> YOUR INSTRUCTIONS: Go to the line that contains "1053x1148 pixels. Task: Select". Restate that line and each one after it exactly, through the end of the records, without pictures.

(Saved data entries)
•••

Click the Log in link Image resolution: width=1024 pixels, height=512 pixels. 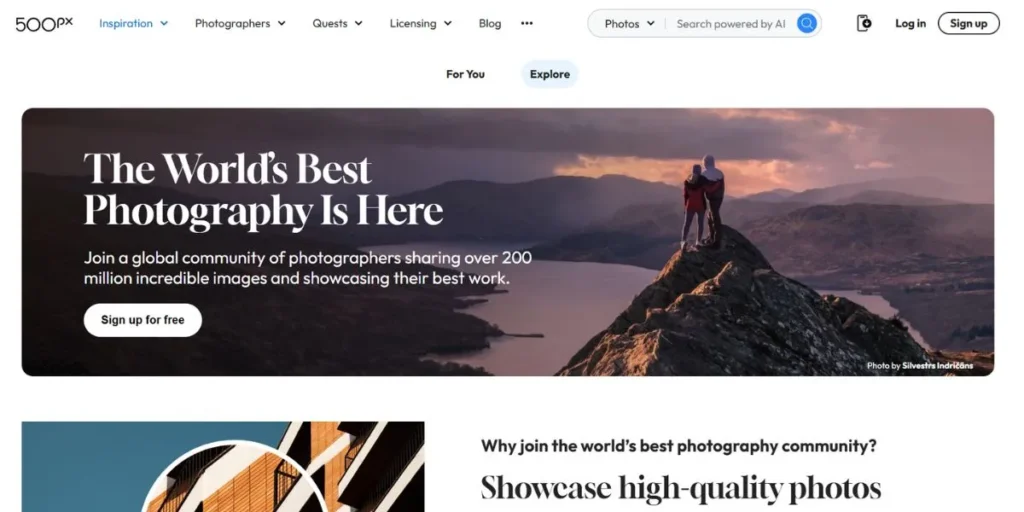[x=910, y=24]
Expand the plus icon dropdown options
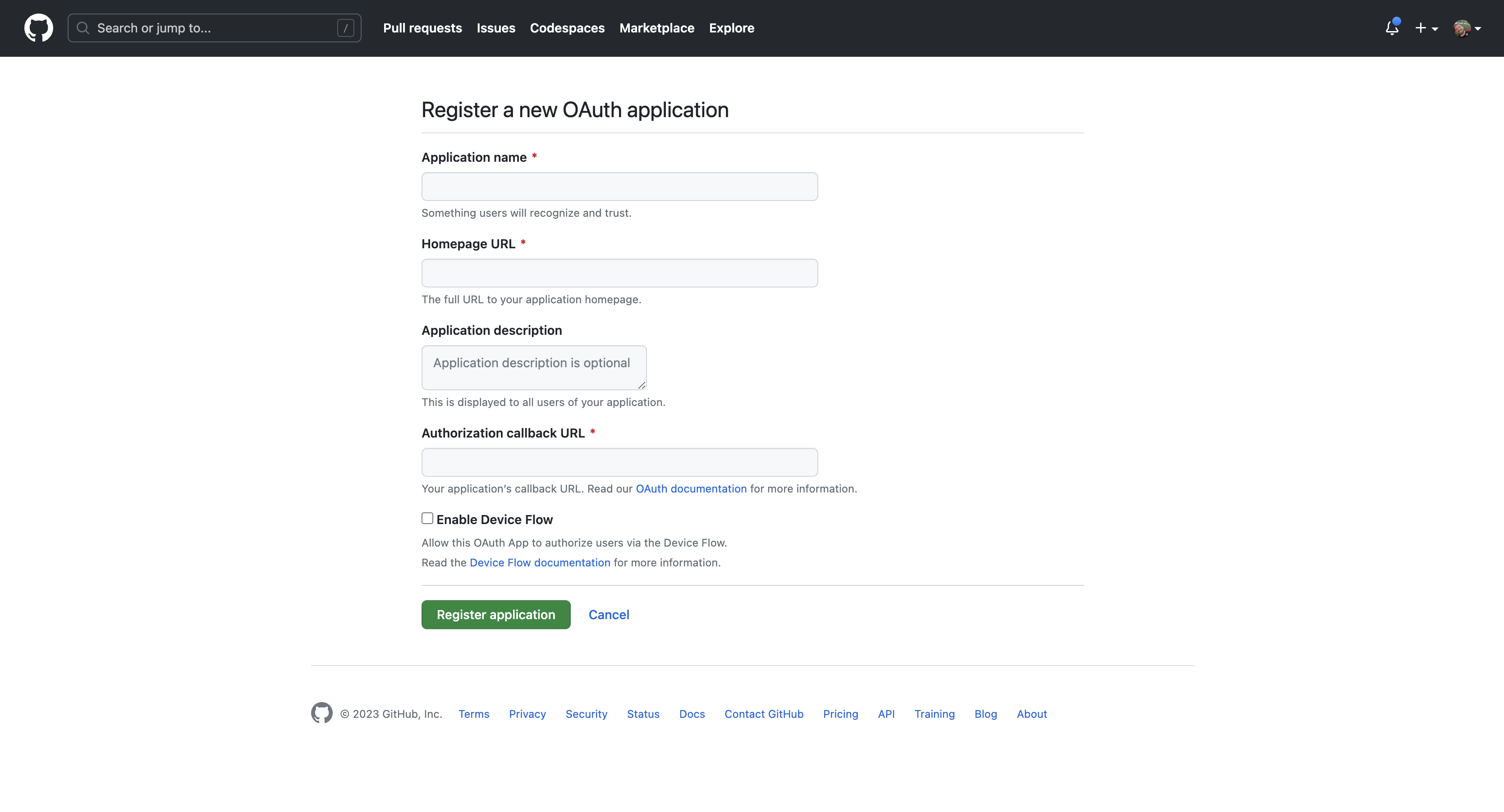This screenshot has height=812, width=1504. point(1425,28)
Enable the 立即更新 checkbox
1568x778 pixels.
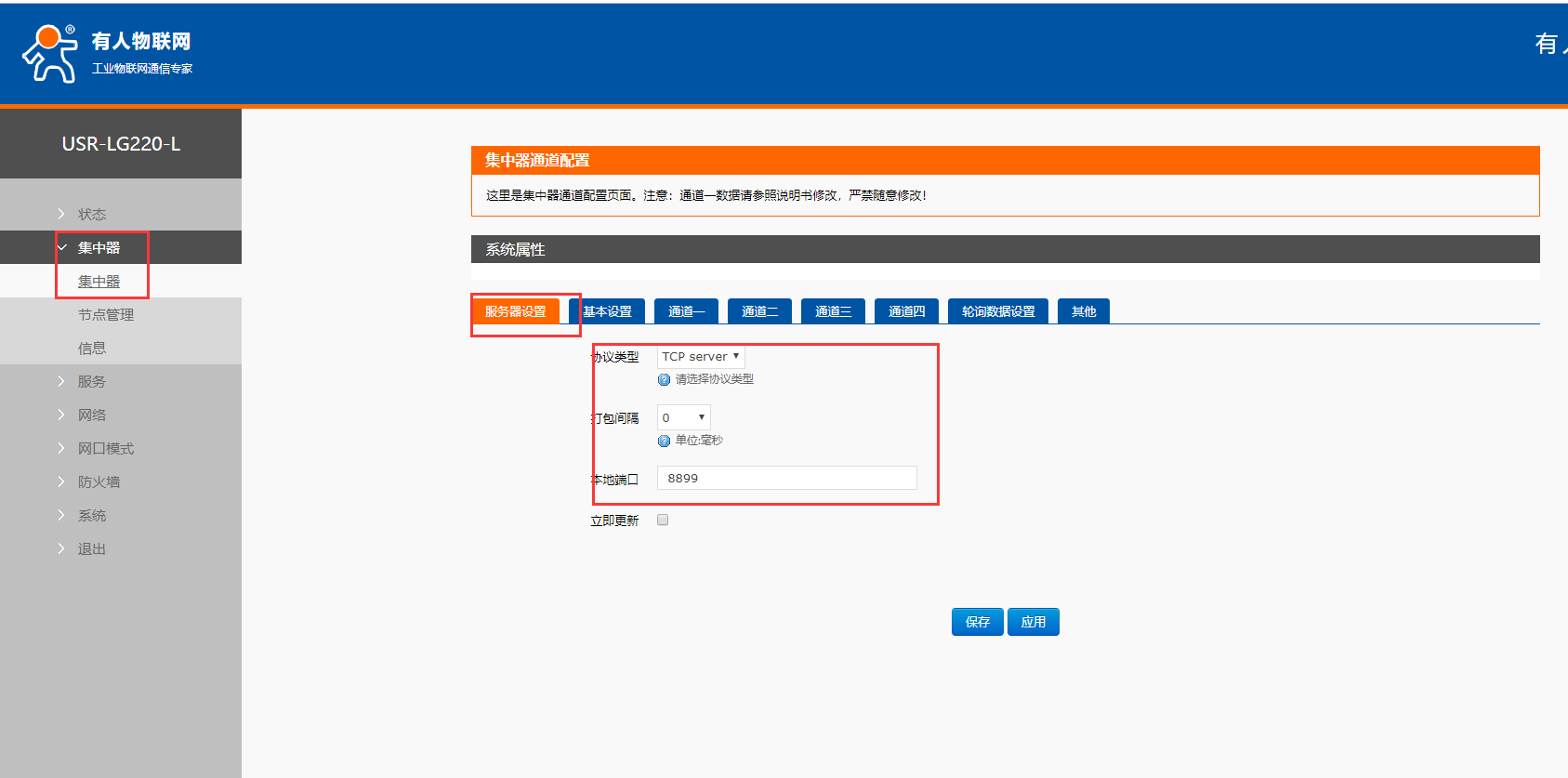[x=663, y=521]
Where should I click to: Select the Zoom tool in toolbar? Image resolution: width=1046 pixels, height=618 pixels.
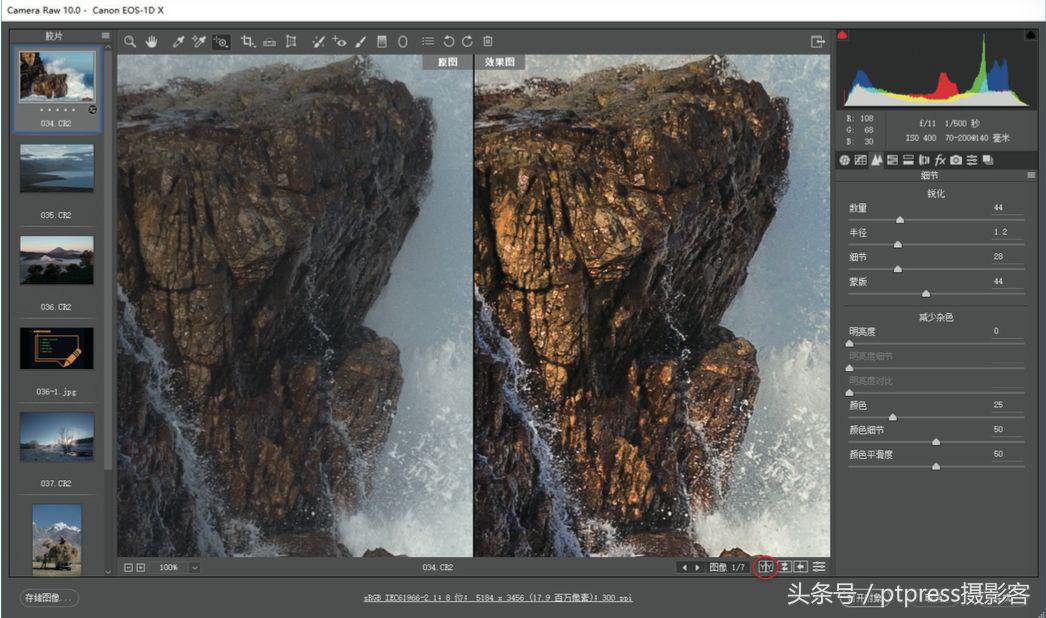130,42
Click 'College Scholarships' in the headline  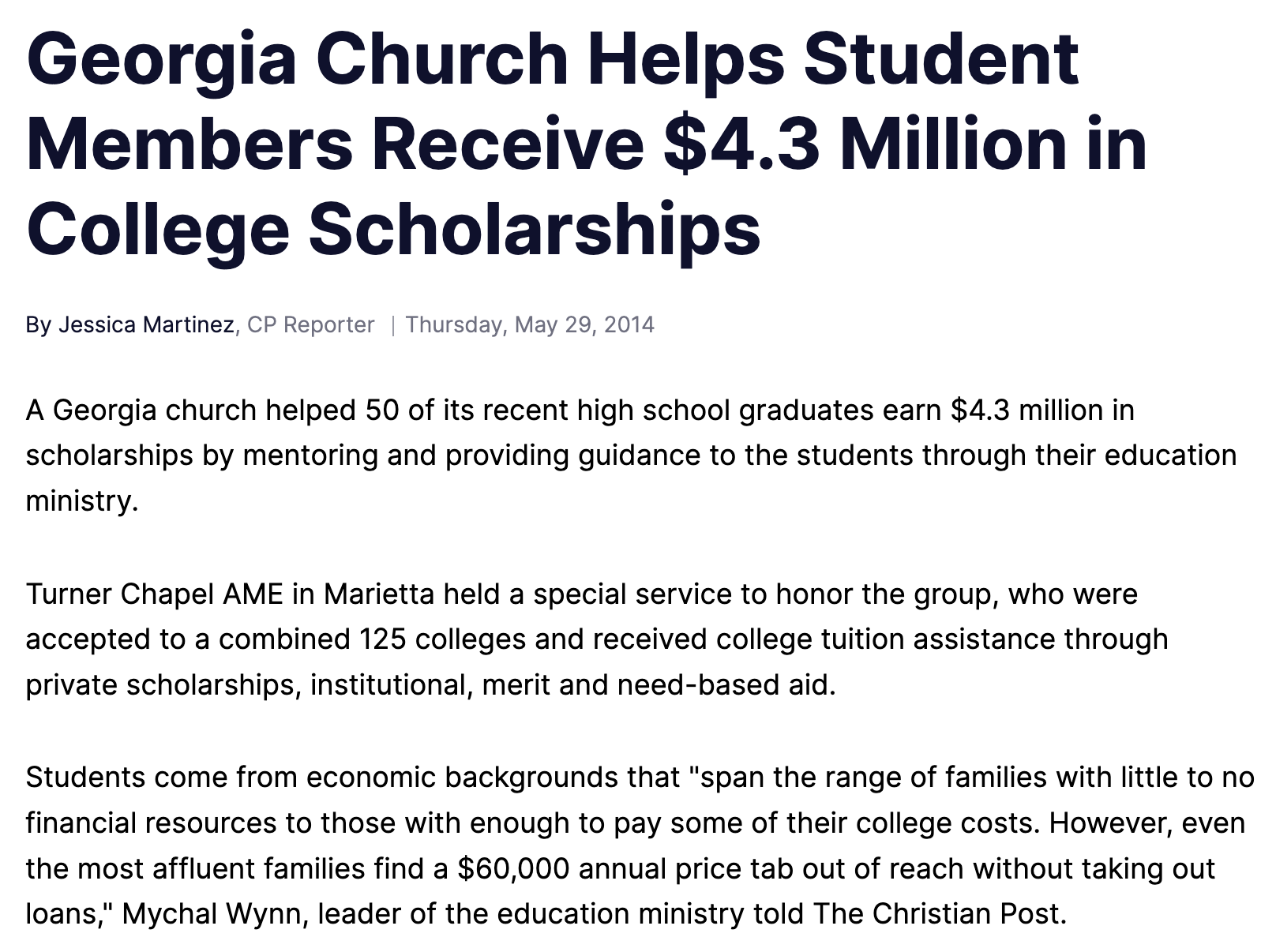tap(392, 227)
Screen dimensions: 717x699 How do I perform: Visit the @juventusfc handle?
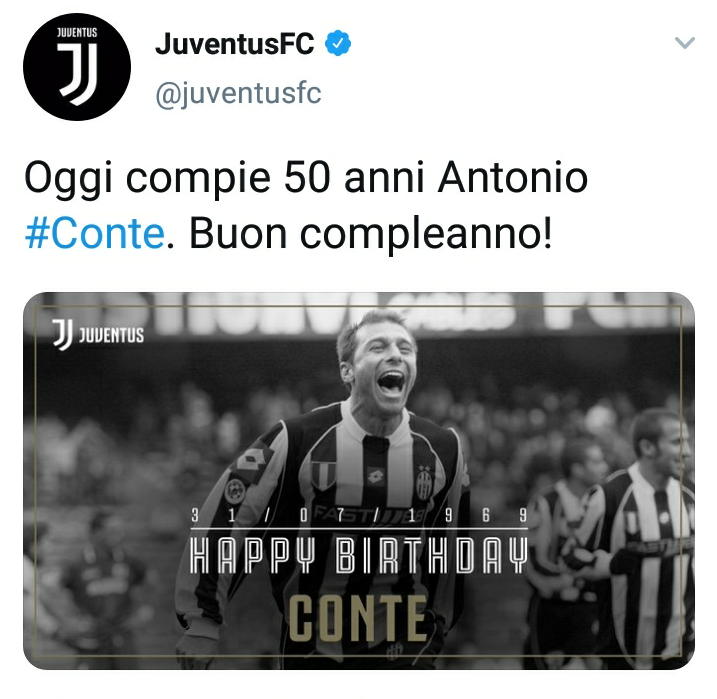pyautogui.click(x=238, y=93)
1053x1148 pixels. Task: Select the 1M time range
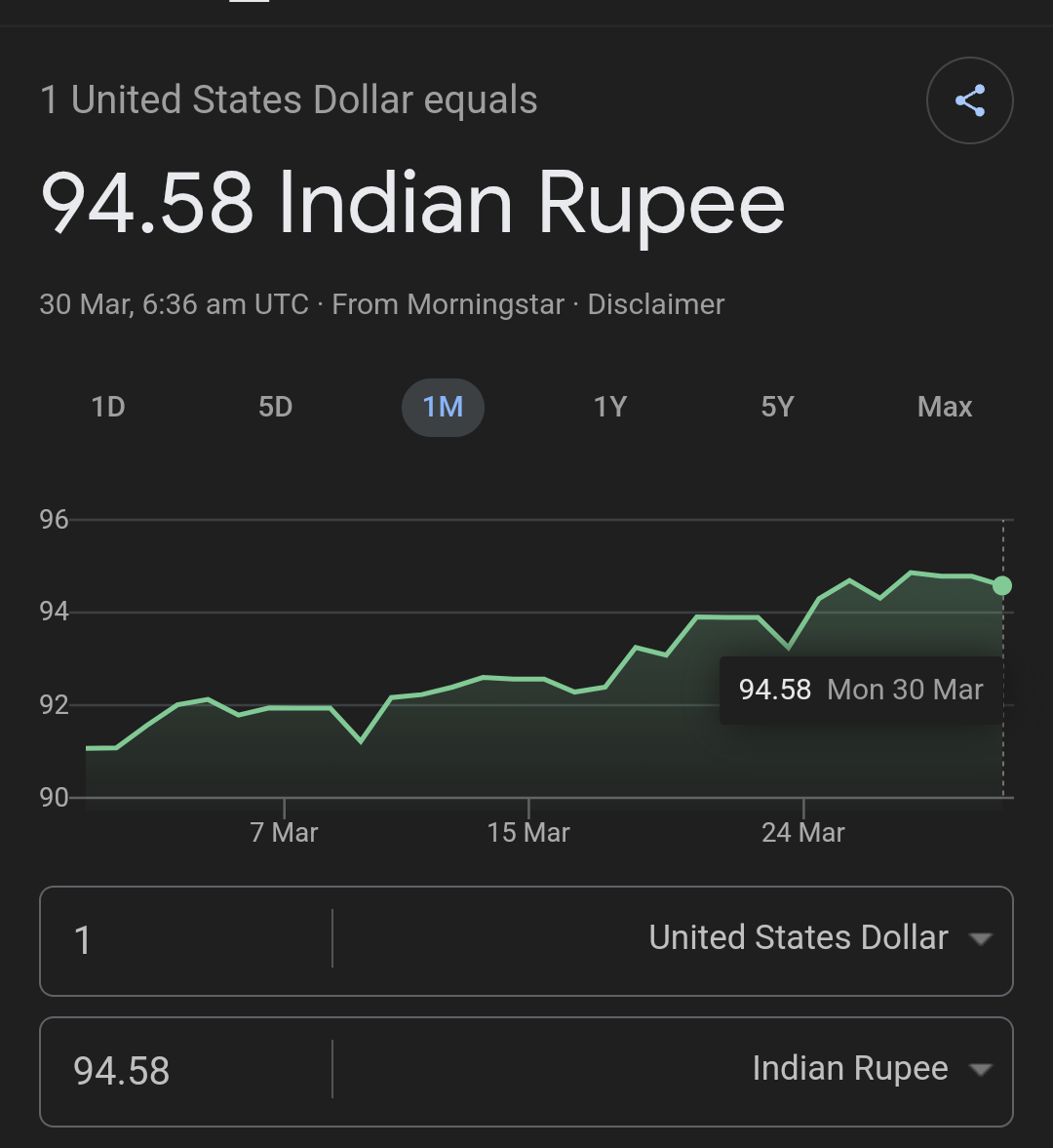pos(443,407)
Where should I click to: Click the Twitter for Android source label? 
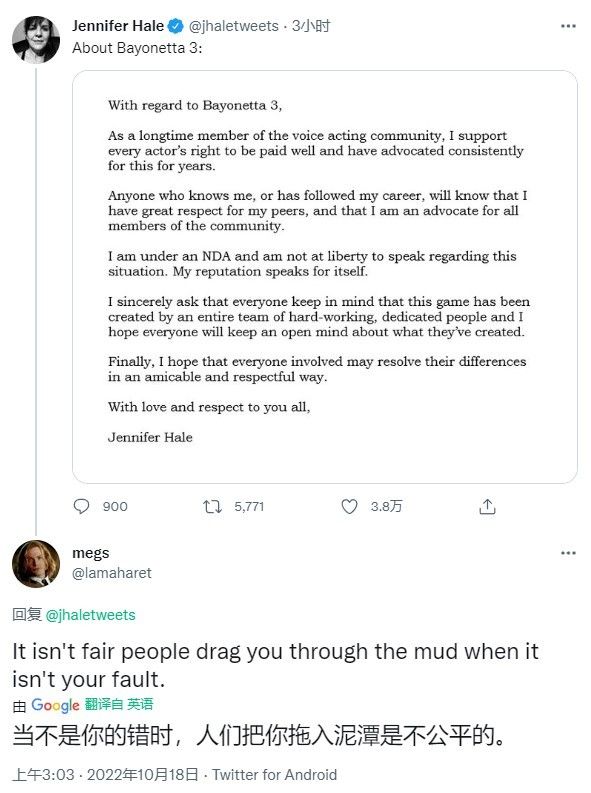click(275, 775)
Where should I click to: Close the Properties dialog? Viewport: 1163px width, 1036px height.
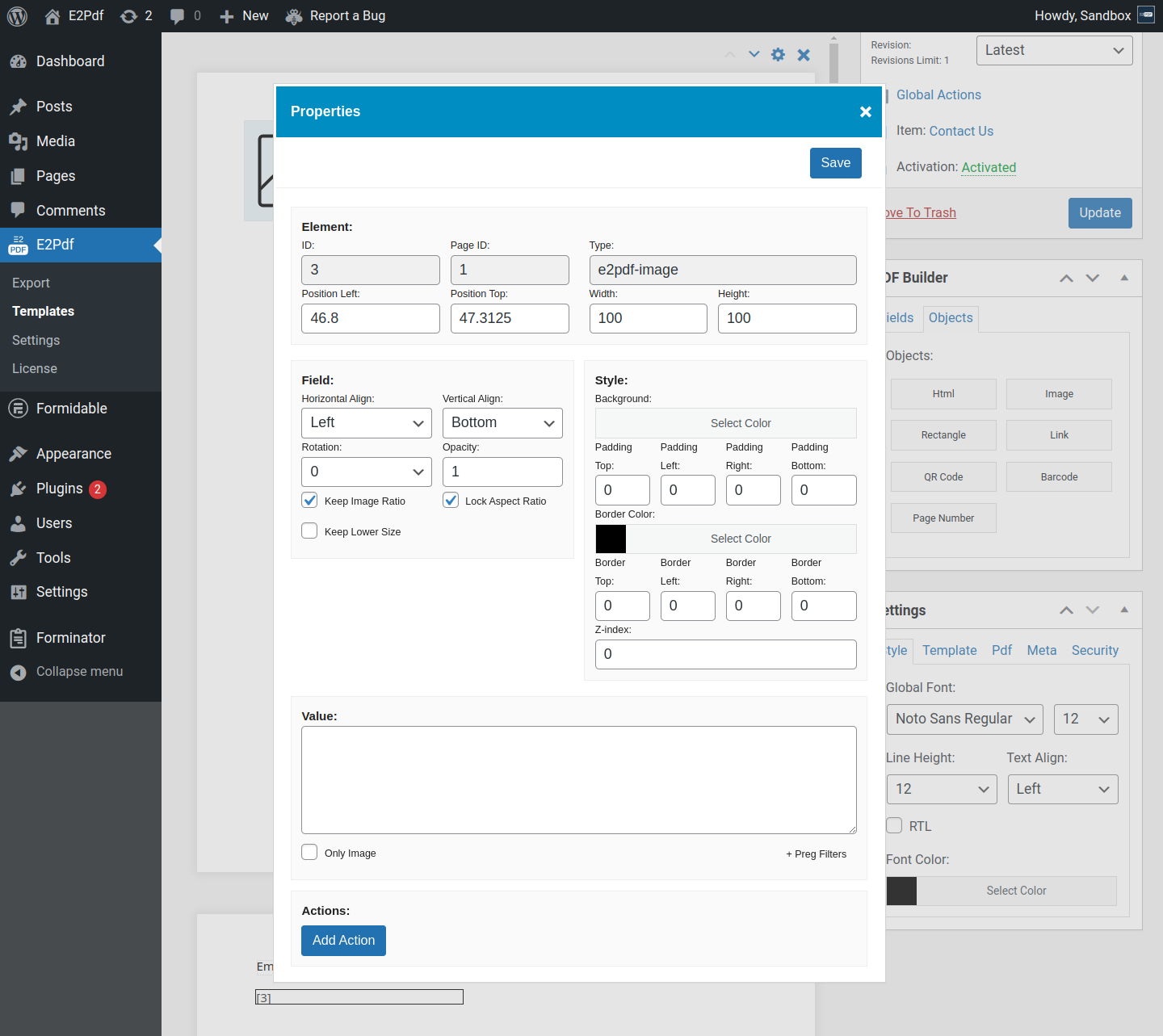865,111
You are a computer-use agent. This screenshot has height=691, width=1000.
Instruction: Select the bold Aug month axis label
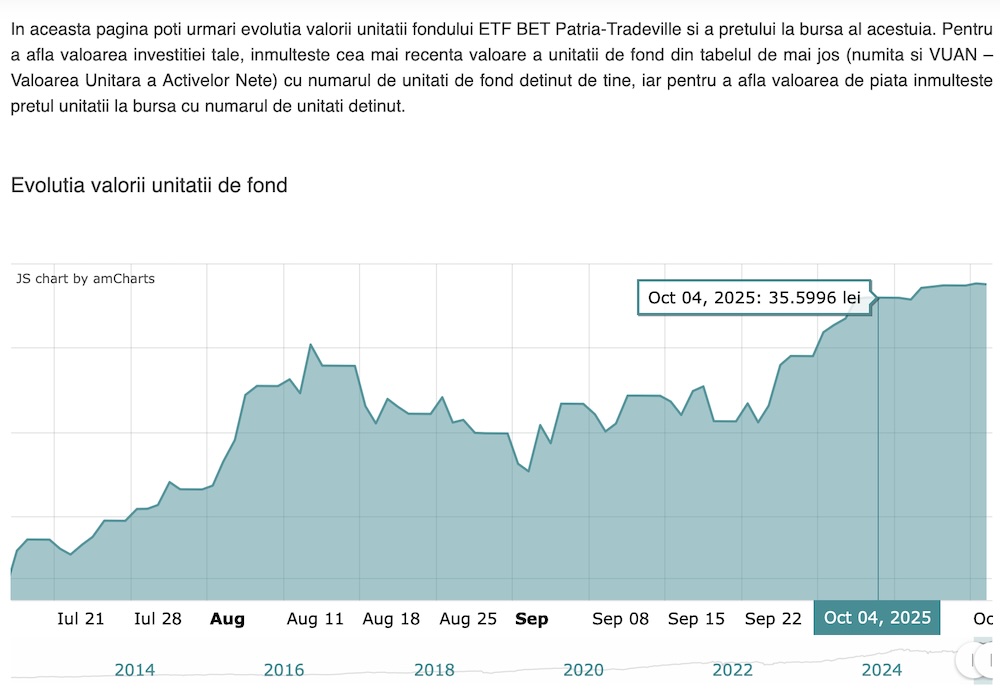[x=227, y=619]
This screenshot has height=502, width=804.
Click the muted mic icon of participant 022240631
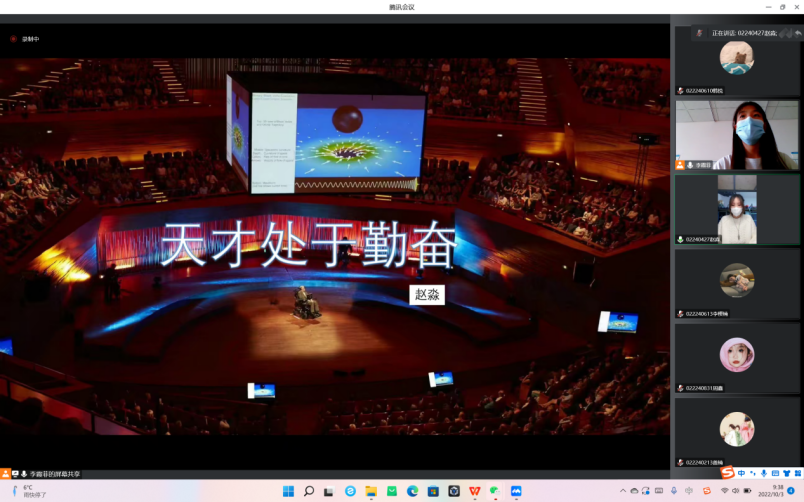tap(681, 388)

•••

> REPLY TO THE EXERCISE:
1053x1148 pixels. Task: Select the 1M time range
pos(443,407)
Where should I click to: Click the Twitter for Android source label? 
click(275, 775)
Where should I click to: Close the Properties dialog? Viewport: 1163px width, 1036px height.
865,111
You are a computer-use agent. This screenshot has height=691, width=1000.
Instruction: Select the bold Aug month axis label
[x=227, y=619]
This screenshot has height=502, width=804.
Click the muted mic icon of participant 022240631
tap(681, 388)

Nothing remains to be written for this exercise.